Pregúntese en Italia por Juan de Valdés y se encontrará que sobre él escribieron hasta algunos de los grandes escritores de izquierdas fascinados porque sus últimas obras se redactaran en territorio y lengua italianos. Pregúntese en España y a lo mejor alguno se acuerda de que es el nombre del colegio al que lleva a los niños. Podría seguir citando a personajes como a Alfonso de Valdés –el más que probable autor de El lazarillo de Tormes- Blanco White –uno de los grandes del liberalismo español o Francisco de Enzinas. Por regla general, son penosamente desconocidos.
Es injusto porque, por añadidura, estamos hablando de personajes de primer orden que realizaron aportes no menos importantes y mucho más universales que sus equivalentes judíos, musulmanes y católicos. ¿Acaso se puede comparar alguno de los sufíes españoles, el judío Maimónides o la misma Teresa de Jesús al influjo de Casiodoro de Reina y Cipriano de Valera en latitud y tiempo? ¿Acaso ha tenido España algún catedrático en Cambridge aparte de Enzinas? ¿Acaso alguno de los autores españoles ha escrito en dos lenguas universales – no entro en las regionales de por si limitadísimas – como lo hizo Juan de Valdés o los eruditos que podían utilizar la lengua latina con la misma altura que la de Cervantes?

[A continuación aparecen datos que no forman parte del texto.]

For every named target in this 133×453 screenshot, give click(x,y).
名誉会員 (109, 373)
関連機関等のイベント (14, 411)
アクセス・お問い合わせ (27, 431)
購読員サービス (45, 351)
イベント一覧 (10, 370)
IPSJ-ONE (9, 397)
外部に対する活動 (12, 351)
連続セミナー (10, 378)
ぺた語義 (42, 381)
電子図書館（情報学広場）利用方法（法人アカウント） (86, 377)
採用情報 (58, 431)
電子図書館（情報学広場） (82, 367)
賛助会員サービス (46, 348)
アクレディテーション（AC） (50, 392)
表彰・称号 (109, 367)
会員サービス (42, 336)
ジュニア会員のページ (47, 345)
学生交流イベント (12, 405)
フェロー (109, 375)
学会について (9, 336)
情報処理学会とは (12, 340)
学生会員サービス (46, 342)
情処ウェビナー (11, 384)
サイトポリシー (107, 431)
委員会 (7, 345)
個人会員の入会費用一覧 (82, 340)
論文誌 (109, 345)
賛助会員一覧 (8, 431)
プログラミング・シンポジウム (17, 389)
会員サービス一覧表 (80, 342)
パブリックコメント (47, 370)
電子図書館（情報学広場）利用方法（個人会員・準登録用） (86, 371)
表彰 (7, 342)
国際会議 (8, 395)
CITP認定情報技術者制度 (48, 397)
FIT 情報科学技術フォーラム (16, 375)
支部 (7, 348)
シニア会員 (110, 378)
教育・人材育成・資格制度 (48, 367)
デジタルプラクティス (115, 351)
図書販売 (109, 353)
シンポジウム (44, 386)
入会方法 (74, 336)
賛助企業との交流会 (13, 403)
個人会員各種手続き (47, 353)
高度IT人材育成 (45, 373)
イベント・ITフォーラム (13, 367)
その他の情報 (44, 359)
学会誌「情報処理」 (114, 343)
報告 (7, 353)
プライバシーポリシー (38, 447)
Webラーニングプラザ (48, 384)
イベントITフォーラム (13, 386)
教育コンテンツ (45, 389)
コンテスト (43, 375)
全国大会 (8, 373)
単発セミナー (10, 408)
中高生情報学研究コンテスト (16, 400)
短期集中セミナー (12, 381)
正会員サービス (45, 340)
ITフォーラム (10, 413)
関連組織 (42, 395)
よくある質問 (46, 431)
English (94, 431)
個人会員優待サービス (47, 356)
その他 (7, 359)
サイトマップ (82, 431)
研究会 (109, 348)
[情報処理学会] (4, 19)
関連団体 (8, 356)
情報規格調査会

Finalmente, es injusto porque abre la puerta a la continuación de los tópicos indignos, injustos e indocumentados que se prolongan durante siglos. Es el caso reciente de esa licenciada en filología con ínfulas de historiadora que es María Elvira “Caspa” Roca.
Esta lamentable aprendiz de propagandista, enferma de un afán de protagonismo que la ha llevado a pedir en la prensa que le encomiende el guión de una película, ha vuelto a lanzar el cieno y la mentira en cantidades industriales sobre el protestantismo.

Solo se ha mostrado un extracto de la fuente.